1. Field of the Invention
The invention relates generally to the suppression of interference amongst communication signals. More particularly, the invention relates to the implementation of statistical techniques to interference suppression.
2. Description of the Related Art
Radios may receive three forms of signals: noise, interference and communication. Noise, created in the atmosphere due to natural events such as lightning and the like, is largely unpredictable. Few steps are taken towards its elimination. Interference signals can be caused inadvertently, such as by several stations broadcasting on the same band, or can be caused deliberately, such as by an adversary transmitting signals to mask communication signals. A variety of techniques have been devised to combat interfering signals.
As major sources of radio interference are non-Gaussian in structure, a technique known to be effective in detecting communication signals in the presence of non-Gaussian interference has employed algorithms that estimate the statistics of the interference. This estimate has been used to transform received radios signals into perceptible communication signals.
One such estimation technique creates a probability density function (PDF) from discrete data. A transform is then created based upon the derivative of the natural log of the PDF corresponding to a magnitude, such as signal amplitude. Researchers have estimated PDFs of interfering signal amplitudes by creating histograms of received data. Finite difference operations were then used to estimate required derivatives.
The histogram technique has inherent inefficiencies that prevent its use with effective two-dimensional adaptive algorithms. This approach is known to be numerically unstable and, to be satisfactory, requires that a relatively great number of signal samples be taken. This high sample requirement makes the histogram method computationally demanding and confines its use mainly to dedicated microprocessors, and then primarily for those used with radios that operate in the lower portion of the radio frequency spectrum (low frequency [LF], very low frequency [VLF], extra low frequency [ELF]).
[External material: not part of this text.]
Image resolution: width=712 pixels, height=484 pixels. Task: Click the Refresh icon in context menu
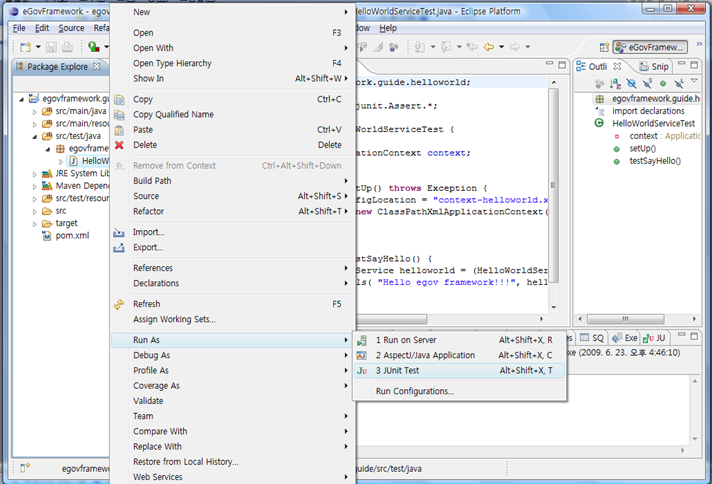point(119,304)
For higher frequency ranges, sufficient sampling becomes extremely difficult.
In environments in which interference characteristics are radically and rapidly changing, the necessity to collect a large number of samples over time makes alternative approaches to the histogram technique worth pursuing.
In one such alternative, joint PDFs are estimated as a product of two one-dimensional PDFs but this approach could lead to a loss of performance for some types of interference.
There is thus a need for an interference suppression system that can be used with dedicated or non-dedicated microprocessors, that is suitable for use with radio receivers operating over both lower and upper portions of the radio frequency spectrum and that can provide interference suppression in radically and rapidly changing interference environments without the loss of system performance.